Episode: What People Are Actually Using AI For Right Now
Host: Nathaniel Whittemore (NLW)
Date: December 8, 2025
In this episode, Nathaniel Whittemore explores a data-driven snapshot of real-world AI usage, grounded in a recent study by OpenRouter and a16z analyzing over 100 trillion tokens of LLM interaction. Whittemore breaks down how developers, startups, and power users are actually deploying and engaging with AI, highlighting major trends such as the explosive growth of coding-related uses and the fast-evolving open vs. closed model landscape. The conversation demystifies common assumptions about AI's present-day impact, and surfaces surprising use cases—including the dominance of roleplay on open-source models.
(00:28 – 13:32)
“The stakes are very clearly high for the next iteration of ChatGPT, but the buzz is that the model could live up to the hype.” — NLW (04:11)
“I agree that anything that feels like an ad needs to be handled with care, and we fell short.
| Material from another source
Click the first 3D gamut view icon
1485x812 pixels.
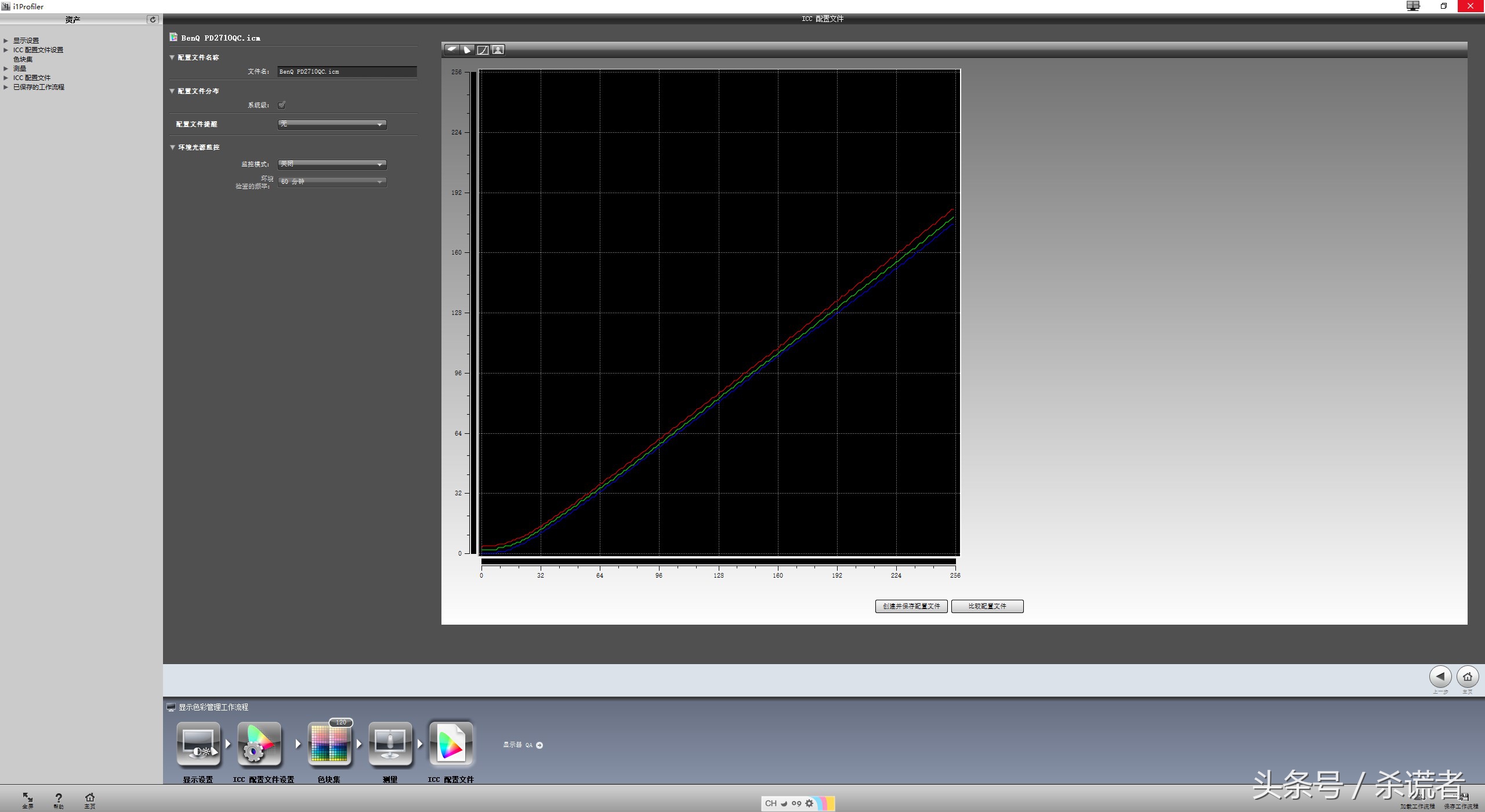click(451, 50)
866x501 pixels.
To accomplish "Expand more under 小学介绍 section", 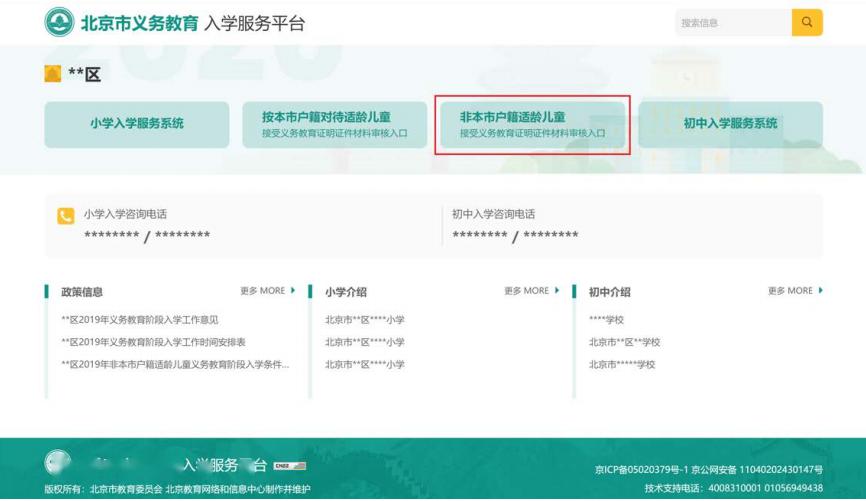I will pos(531,291).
We've turned off this kind of suggestion.” — Mark Chen, OpenAI (07:58 quote cited)
(13:32 – End)
“The balance between reasoning versus non-reasoning tokens completely shifted… Reasoning Model Token usage went from almost negligible to now over 50% of tokens consumed. OpenRouter calls this a full paradigm shift.” — NLW (15:20)
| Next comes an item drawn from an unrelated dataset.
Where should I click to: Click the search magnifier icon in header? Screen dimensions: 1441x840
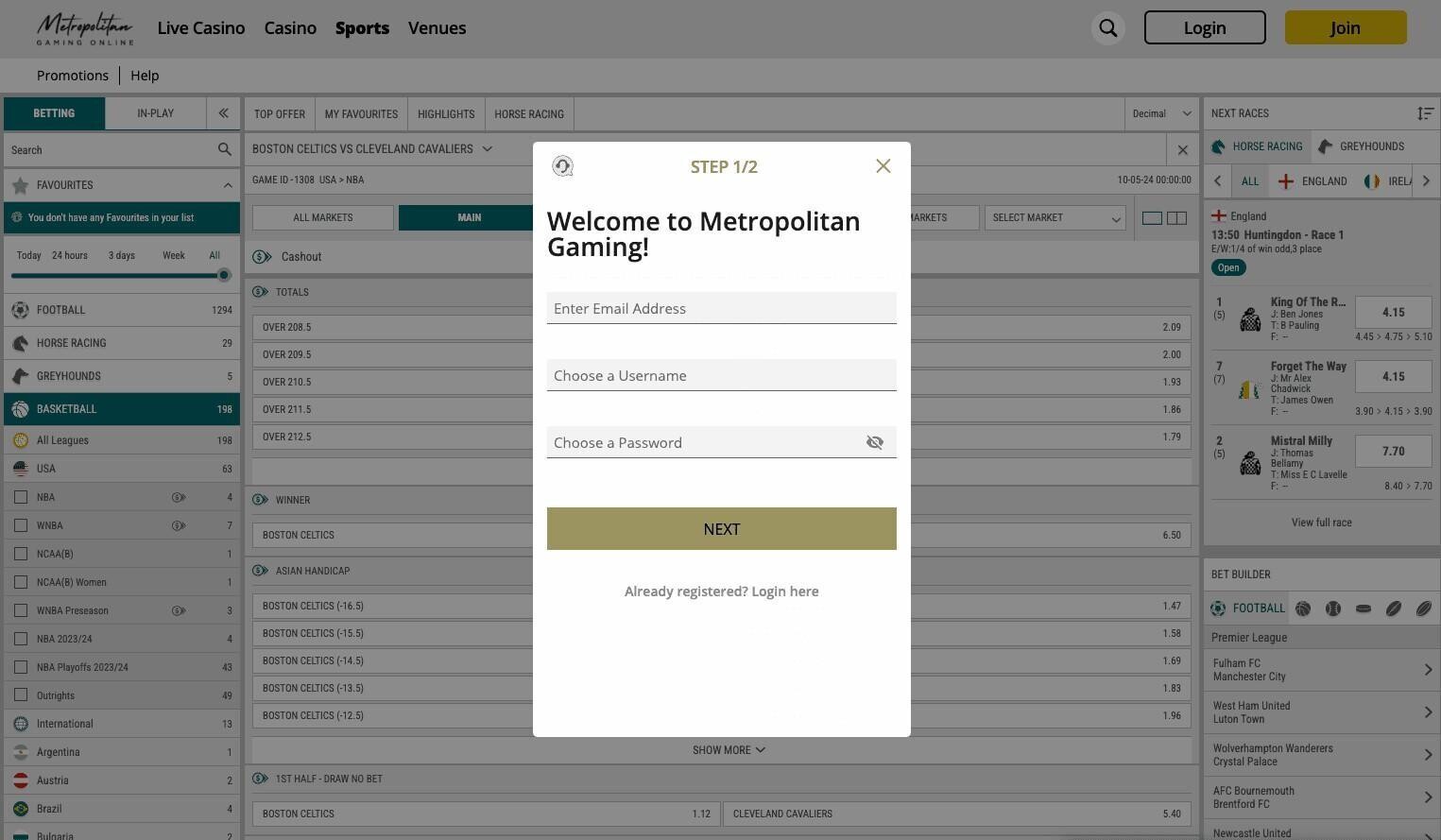click(x=1107, y=28)
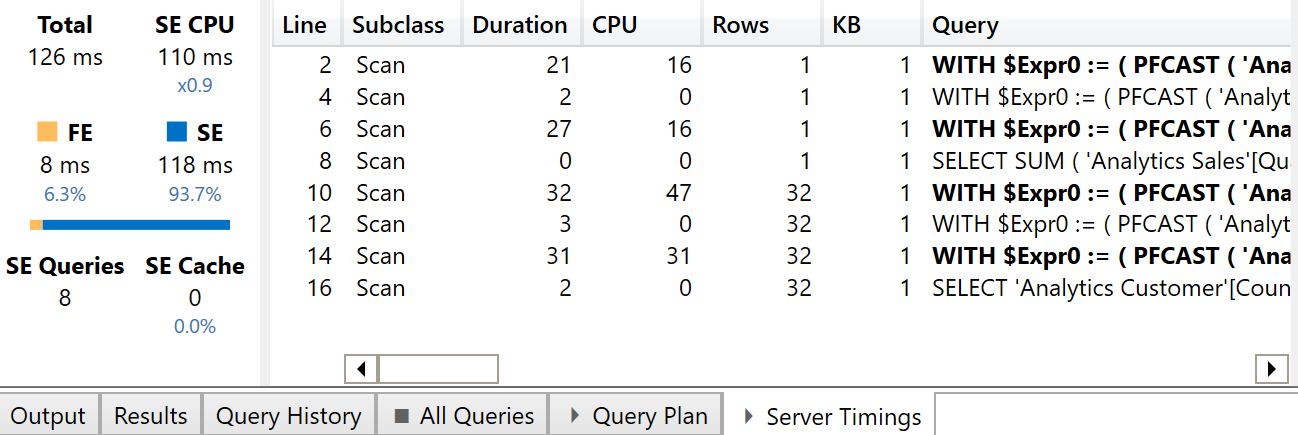Click the triangle icon on Query Plan tab
This screenshot has height=435, width=1298.
[x=574, y=416]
“Any accounting of 2025 has to start with the fact that the dominant and most important phenomenon of this year in AI was the rise of AI coding.” — NLW (16:57)
“If you want a single picture of the modern stack, closed models are for high value workloads and open models are for high volume workloads. And… teams are using both.” — NLW, paraphrasing OpenRouter (18:52)
NLW keeps the episode brisk and punchy, with a subtle thread of skepticism and humor regarding the ways both industry and users are surprising the “experts.” There is an undercurrent of excitement about how fast things are changing, matched with a recognition that hype doesn’t always map to market reality.
For those who missed the episode, this summary should provide not only a rigorous breakdown of what’s driving AI adoption now, but also a sense of where developer and user energy is flowing as we close out 2025.